We heard this weekend a resounding sigh of relief from around the world. The election has ended.
For all of us, this passage invites fresh optimism, a fresh resilience, and a fresh commitment to the important things in life.
As retailers, one of those important things is your operation.
The situation suggests that now is the perfect time to reexamine your competitive edge.
And to help you get started, consider these concepts from Doug Stephens, the founder of Retail Prophet, who spoke recently at a retail summit held at Texas A&M.
As reported by Kim Souza of Talk Business & Politics*, Stephens advises retailers to answer questions around their purpose. Stephens then identified 10 separate "purpose categories," and gave examples of brands that characterize each.
What struck us was that all of these have to do with how to connect with the customer. And that of course is foundational for independent retailers, the "people people."
So, before despairing that technology is taking over, consider these 10 qualities. What do you want your stores to be known for?
- Storyteller brand. Nike tells powerful inspiring stories, and consumers wear that brand as an emblem.
- Activist brands, that align with customer values. Example: Patagonia, known for its support of social justice and environmental issues.
- Tastemaker retailer. Neighborhood Goods in Texas, offering a carefully curated selection that changes with the seasons and customer demand.
- "Retailtainment" – retail marketing as entertainment. CAMP, "an artistbrand", a toy store that also provides a black box theater experience for kids.

#### PROVIDED MATERIAL:
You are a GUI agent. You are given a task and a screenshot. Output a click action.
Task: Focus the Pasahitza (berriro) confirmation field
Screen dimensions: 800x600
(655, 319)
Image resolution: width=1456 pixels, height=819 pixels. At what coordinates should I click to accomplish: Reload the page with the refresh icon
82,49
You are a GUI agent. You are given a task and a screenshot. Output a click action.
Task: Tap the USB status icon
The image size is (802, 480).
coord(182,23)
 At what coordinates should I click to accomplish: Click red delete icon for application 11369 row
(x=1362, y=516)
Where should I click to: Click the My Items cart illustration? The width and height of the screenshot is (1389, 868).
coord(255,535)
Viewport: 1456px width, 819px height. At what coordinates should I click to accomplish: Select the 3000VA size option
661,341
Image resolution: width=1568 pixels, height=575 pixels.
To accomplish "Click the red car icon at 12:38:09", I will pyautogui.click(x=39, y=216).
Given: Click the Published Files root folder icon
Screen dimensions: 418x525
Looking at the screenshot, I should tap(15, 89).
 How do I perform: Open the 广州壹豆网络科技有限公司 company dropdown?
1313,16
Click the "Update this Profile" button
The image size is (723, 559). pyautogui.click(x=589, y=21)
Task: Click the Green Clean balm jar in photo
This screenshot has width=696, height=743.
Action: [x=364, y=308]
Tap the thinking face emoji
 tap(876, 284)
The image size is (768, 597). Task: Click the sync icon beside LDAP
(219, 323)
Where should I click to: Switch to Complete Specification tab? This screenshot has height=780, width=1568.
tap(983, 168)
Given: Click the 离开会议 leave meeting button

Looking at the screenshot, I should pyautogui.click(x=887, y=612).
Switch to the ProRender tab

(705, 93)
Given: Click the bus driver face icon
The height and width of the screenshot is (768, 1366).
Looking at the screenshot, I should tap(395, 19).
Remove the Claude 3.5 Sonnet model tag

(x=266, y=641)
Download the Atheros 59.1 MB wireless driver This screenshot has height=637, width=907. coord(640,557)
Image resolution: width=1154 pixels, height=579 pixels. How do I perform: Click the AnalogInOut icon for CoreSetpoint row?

#### CHALLENGE 1:
In the retail article, what organization did Doug Stephens found?
#### CHALLENGE 2:
Pick up the article on retail purpose categories where it stops and keep writing.
None of the records are needed here.

#### EXPECTED ANSWER 1:
Retail Prophet.

#### EXPECTED ANSWER 2:
- Clairvoyant brand. Stitch Fix. Uses artificial intelligence to predict demand, but also to provide personalized customer service and a "surprise factor" to delight their customers.
- Concierge retailers. Nordstrom, Costco, Ulta - highly personalized customer service.
- Oracle brands. where customers go for the best advice. One example: Hodinkee, an authority on watches and timepieces.
- Engineer brands, like Apple and Dyson, with unique and expertly designed products.
- Gatekeeper brands, who build a moat around themselves regarding a category or market. Stephens cites Luxottica, Sunglass Hut owner, which owns 80% of the major eyewear stores.
- But, these gatekeeper brands offer opportunities for "renegade brands:" Warby Parker. These disruptors answer the question, "Is there a better way?"
History will report that in the last few days, while one door closed, the many windows that have opened invite all of us to take a deep breath of fresh air, and get cracking!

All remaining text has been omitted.